School of Science, Jiangnan University, Wuxi 214122, China.
Biomolecules. 2024 Nov 1;14(11):1396. doi: 10.3390/biom14111396.
In the past decade, inferring developmental trajectories from single-cell data has become a significant challenge in bioinformatics. RNA velocity, with its incorporation of directional dynamics, has significantly advanced the study of single-cell trajectories. However, as single-cell RNA sequencing technology evolves, it generates complex, high-dimensional data with high noise levels. Existing trajectory inference methods, which overlook cell distribution characteristics, may perform inadequately under such conditions. To address this, we introduce CPvGTI, a Gaussian distribution-based trajectory inference method. CPvGTI utilizes a Gaussian mixture model, optimized by the Expectation-Maximization algorithm, to construct new cell populations in the original data space. By integrating RNA velocity, CPvGTI employs Gaussian Process Regression to analyze the differentiation trajectories of these cell populations. To evaluate the performance of CPvGTI, we assess CPvGTI's performance against several state-of-the-art methods using four structurally diverse simulated datasets and four real datasets. The simulation studies indicate that CPvGTI excels in pseudo-time prediction and structural reconstruction compared to existing methods. Furthermore, the discovery of new branch trajectories in human forebrain and mouse hematopoiesis datasets confirms CPvGTI's superior performance.
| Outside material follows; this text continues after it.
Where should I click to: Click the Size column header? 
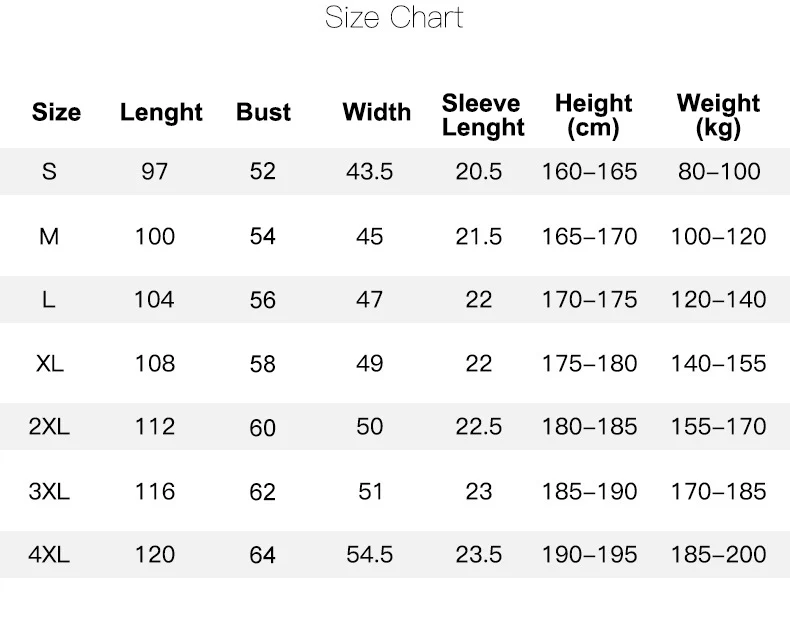pyautogui.click(x=56, y=112)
在过去的十年中,从单细胞数据推断发育轨迹已成为生物信息学中的一个重大挑战。RNA 速度分析结合了有向动力学,极大地推动了单细胞轨迹的研究。然而,随着单细胞 RNA 测序技术的发展,它产生了复杂的、高维的、具有高噪声水平的数据。现有的轨迹推断方法忽略了细胞分布特征,在这种情况下可能表现不佳。为了解决这个问题,我们引入了基于高斯分布的轨迹推断方法 CPvGTI。CPvGTI 使用高斯混合模型,通过期望最大化算法进行优化,在原始数据空间中构建新的细胞群体。通过整合 RNA 速度,CPvGTI 使用高斯过程回归来分析这些细胞群体的分化轨迹。为了评估 CPvGTI 的性能,我们使用四个结构不同的模拟数据集和四个真实数据集,将 CPvGTI 的性能与几种最先进的方法进行了比较。模拟研究表明,CPvGTI 在伪时间预测和结构重建方面优于现有方法。此外,在人类前脑和小鼠造血数据集发现新的分支轨迹,进一步证实了 CPvGTI 的优越性能。